Oxygen-rich blood flows from the left ventricle of the heart, through the aortic valve and into the aorta, which transports the oxygenated blood to all organs and tissues in the body except the lungs. Narrowing of the aortic valve requires the left ventricle to work harder to pump the necessary amount of blood. This increased workload can result in hypertrophy (thickening) of the left heart muscle. Since the blood is being forced through a smaller-than-normal opening, there is also increased pressure generated by the pumping action of the heart. This increase in pressure can cause dilation (ballooning) of the aorta. Reduced flow can produce symptoms of fainting (syncope) and even sudden death, although abnormal heart rhythms (arrhythmias) may also contribute to these symptoms.
The stenosis creates a change in the flow of blood through the valve causing turbulence which results in swishing sound called a heart murmur. Often the stenosis can be seen on echocardiography. Murmurs are graded from one to six, but a weak murmur may not always be detectable, even by a trained cardiologist. Exercising the dog during the cardiac exam may increase detection of murmurs in some cases. Not all murmurs are the result of aortic stenosis/subaortic stenosis, but may be so-called "innocent," or physiologic murmurs, particularly when they occur in young animals.
The diagnosis of AS/SAS is best made by a veterinary cardiologist, or one with equivalent experience and training. When a murmur is identified and not presumed to be physiologic, further investigation is warranted. The least invasive and most available testing consists of Echo/Doppler.This testing is best performed when the animal is full grown or at least one year of age, unless the dog is experiencing symptoms of heart disease, in which case testing should be pursued promptly.

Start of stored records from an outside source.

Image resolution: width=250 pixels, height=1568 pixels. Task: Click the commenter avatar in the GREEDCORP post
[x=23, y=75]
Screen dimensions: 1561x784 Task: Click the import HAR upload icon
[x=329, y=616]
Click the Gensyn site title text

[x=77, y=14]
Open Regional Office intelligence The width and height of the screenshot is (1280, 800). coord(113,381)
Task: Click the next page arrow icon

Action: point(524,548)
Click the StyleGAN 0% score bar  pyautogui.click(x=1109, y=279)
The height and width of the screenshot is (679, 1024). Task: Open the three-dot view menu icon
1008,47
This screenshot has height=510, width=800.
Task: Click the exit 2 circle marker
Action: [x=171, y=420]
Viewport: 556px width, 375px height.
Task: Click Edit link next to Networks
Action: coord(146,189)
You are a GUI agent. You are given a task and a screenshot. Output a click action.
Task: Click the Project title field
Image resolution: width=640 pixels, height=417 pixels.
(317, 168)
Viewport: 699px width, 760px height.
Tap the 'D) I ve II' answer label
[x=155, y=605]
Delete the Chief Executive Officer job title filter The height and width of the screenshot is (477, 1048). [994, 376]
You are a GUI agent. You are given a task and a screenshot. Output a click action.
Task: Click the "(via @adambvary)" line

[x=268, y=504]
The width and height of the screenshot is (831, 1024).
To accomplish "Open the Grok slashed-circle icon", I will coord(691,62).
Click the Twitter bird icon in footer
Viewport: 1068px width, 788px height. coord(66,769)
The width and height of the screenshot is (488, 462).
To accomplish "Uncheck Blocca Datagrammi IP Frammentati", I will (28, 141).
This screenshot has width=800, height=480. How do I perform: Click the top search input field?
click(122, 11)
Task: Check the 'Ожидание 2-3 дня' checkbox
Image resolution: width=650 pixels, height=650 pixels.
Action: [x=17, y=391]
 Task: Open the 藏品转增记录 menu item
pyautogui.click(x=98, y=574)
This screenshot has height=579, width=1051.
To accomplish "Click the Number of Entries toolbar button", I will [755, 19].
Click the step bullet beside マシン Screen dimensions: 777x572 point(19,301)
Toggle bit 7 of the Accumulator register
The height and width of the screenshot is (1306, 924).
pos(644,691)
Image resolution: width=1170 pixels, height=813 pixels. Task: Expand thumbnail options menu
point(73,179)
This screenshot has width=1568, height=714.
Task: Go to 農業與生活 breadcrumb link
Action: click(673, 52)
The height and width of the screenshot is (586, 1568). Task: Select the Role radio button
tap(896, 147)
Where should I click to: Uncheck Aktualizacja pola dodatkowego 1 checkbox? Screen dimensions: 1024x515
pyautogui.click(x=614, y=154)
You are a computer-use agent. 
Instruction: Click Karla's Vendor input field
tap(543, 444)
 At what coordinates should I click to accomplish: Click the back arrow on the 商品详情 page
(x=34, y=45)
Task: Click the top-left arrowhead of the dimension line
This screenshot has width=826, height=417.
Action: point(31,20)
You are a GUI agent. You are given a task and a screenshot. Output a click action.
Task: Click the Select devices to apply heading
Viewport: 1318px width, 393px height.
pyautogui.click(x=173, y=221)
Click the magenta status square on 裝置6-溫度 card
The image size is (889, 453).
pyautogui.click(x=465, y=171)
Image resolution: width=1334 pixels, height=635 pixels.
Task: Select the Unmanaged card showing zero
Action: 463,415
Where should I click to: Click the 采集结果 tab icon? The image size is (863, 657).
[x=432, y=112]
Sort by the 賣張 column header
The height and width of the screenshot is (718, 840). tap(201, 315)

As in many instances in medicine, these tests have limitations and are not perfect. False positive and false negative diagnoses may occur. In some cases this is simply because the abnormality is too subtle to be diagnosed with currently available knowledge and/or technology. Echo-Doppler flow rates can vary considerably in the same animal depending on the proficiency of the operator and the amount of stress to which the animal is subjected. These limitations may be minimized in part by examiners with advanced training using the appropriate ultrasound equipment, techniques, and standards established by the American College of Veterinary Internal Medicine, Specialty of Cardiology.